Eles levam a nossa imagem para fora, ficam com os dividendos e fazem o que querem. Qual o sentido disso? Essa regulamentação é importante para todos. Se as empresas estrangeiras lucram aqui usando mão de obra nacional, devem deixar parte desse lucro para fomentar a produção local. Não fazer isso é covardia e um autoboicote.

O Ministério da Cultura e as associações batalharam pelo que foi possível, mas não é suficiente. Parece que isso não será votado este ano. Teremos que torcer para que, no ano que vem, essa pauta avance.

O cinema nacional também trouxe três filmes que mostram mulheres com mais de 50 anos desafiando convenções: Sexa(com Glória Pires)Livros Restantes(com Denise Fraga) e O Último Azul(com Denise Weinberg). Isso tem um significado importante?

Muito. Eu me identifico completamente. Eu sou essas mulheres. Precisamos rever esses parâmetros etários, machistas e preconceituosos. As pessoas estão vivendo mais e com mais qualidade. As mulheres estão saindo de uma “casca” que nos colocaram. Temos muito a dizer e a colaborar.

Uma mulher de 60 anos tem vida sexual, desejos e curiosidade pelo mundo. Enquanto houver lucidez, energia e vontade de dialogar, você está vivo. Conheço jovens de 25 anos que são “velhos”, preconceituosos e cheios de ideias ultrapassadas.

Temos que aprender uns com os outros e parar com a bobagem de contar os anos. Eu tenho 62 anos. Quando dizem que estou bem “para a minha idade”, respondo que estou bem na vida. Não adianta querer ser jovem para sempre ou não ter rugas. Todos vamos envelhecer, se tivermos sorte.

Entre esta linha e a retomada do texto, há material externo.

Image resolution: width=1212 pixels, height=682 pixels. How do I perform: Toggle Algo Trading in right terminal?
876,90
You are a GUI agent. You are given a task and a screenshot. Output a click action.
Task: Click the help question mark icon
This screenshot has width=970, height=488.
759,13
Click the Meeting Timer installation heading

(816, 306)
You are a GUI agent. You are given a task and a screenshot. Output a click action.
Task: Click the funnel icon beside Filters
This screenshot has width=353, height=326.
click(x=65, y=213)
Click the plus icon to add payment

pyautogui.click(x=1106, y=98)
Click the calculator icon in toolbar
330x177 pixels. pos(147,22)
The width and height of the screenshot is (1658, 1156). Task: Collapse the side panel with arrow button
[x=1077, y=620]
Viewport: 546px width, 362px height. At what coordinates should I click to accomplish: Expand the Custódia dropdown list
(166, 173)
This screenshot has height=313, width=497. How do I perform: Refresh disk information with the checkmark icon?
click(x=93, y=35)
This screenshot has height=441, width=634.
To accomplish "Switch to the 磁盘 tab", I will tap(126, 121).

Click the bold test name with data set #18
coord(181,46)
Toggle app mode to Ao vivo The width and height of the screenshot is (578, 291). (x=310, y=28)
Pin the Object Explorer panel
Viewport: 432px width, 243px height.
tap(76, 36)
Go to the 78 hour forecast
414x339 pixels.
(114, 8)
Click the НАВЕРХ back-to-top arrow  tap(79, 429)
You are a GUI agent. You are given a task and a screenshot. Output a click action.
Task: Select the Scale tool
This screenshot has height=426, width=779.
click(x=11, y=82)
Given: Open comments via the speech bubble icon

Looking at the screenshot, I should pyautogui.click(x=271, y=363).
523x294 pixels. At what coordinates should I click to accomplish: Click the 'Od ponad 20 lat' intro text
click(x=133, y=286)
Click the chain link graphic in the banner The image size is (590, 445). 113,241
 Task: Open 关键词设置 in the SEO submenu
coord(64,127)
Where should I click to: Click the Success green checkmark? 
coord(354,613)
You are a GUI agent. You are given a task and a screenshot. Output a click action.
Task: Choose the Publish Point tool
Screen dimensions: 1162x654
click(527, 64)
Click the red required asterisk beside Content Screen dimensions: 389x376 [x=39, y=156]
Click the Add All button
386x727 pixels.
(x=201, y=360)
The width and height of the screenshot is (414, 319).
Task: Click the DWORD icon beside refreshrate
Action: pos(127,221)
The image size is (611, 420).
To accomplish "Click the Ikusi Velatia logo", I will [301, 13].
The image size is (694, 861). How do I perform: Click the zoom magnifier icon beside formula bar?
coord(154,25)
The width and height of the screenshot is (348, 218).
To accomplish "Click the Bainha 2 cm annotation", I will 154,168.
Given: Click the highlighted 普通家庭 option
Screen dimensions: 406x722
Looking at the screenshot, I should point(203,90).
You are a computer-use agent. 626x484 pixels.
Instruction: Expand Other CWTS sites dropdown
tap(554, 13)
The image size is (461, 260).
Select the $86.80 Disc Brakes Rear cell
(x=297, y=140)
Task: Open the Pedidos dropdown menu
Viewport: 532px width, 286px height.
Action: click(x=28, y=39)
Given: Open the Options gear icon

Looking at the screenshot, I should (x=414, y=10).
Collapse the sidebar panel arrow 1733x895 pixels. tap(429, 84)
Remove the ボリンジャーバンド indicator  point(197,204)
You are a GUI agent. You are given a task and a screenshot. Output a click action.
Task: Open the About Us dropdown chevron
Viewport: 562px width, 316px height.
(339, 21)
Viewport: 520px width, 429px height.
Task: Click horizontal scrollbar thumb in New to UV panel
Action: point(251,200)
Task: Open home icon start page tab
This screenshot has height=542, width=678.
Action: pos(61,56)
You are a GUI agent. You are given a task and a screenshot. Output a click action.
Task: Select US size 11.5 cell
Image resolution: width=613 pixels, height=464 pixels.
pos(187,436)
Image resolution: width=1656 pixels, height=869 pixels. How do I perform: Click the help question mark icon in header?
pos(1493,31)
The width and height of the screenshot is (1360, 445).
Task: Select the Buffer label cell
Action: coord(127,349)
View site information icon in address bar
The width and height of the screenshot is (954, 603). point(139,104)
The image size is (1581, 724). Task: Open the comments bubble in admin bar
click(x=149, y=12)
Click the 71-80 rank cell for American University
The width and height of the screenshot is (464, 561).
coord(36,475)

A ideia é envelhecer com boas memórias e continuar fazendo coisas interessantes.

Eunice Paiva, por exemplo, se reinventou quando o marido foi assassinado. Ela era dona de casa com cinco filhos, mas foi estudar advocacia, defendeu causas indígenas e lutou por justiça durante décadas.

Quando ela finalmente poderia “curtir a vida”, teve Alzheimer. Então, vamos parar com o etarismo e viver a vida, porque ela acaba. Precisamos de boas histórias que nos estimulem a acreditar no futuro. Precisamos nos apoiar uns nos outros.